━━━━━ Entries supplied ━━━━━

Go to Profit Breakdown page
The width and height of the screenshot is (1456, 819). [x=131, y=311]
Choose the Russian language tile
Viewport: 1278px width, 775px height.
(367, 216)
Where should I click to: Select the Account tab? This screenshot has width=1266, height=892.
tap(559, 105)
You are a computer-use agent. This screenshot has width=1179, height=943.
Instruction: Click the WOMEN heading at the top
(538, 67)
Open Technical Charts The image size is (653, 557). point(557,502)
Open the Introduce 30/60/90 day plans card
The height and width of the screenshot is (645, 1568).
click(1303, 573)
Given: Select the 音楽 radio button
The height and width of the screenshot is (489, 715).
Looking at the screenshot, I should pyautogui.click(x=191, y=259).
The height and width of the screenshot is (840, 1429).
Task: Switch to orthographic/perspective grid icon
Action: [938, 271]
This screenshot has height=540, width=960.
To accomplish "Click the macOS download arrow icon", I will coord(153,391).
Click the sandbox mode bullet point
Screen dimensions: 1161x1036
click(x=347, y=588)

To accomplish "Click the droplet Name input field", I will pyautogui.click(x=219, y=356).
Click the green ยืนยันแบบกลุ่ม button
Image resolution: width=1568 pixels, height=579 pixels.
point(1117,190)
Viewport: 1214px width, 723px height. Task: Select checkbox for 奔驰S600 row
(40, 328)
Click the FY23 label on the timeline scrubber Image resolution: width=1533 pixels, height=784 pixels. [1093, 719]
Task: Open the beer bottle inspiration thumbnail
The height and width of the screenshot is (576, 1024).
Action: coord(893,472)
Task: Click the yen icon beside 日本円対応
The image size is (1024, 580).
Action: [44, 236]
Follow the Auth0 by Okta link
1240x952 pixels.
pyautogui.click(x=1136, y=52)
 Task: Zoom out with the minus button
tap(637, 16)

━━━━━

(Set exercise): Duplicate everything in the material from the line containing "This screenshot has height=540, width=960." down to the end of the material, changing nothing.

(Task solution):
This screenshot has height=540, width=960.
To accomplish "Click the macOS download arrow icon", I will coord(153,391).
Click the sandbox mode bullet point
Screen dimensions: 1161x1036
click(x=347, y=588)

To accomplish "Click the droplet Name input field", I will pyautogui.click(x=219, y=356).
Click the green ยืนยันแบบกลุ่ม button
Image resolution: width=1568 pixels, height=579 pixels.
point(1117,190)
Viewport: 1214px width, 723px height. Task: Select checkbox for 奔驰S600 row
(40, 328)
Click the FY23 label on the timeline scrubber Image resolution: width=1533 pixels, height=784 pixels. [1093, 719]
Task: Open the beer bottle inspiration thumbnail
The height and width of the screenshot is (576, 1024).
Action: coord(893,472)
Task: Click the yen icon beside 日本円対応
The image size is (1024, 580).
Action: [44, 236]
Follow the Auth0 by Okta link
1240x952 pixels.
pyautogui.click(x=1136, y=52)
 Task: Zoom out with the minus button
tap(637, 16)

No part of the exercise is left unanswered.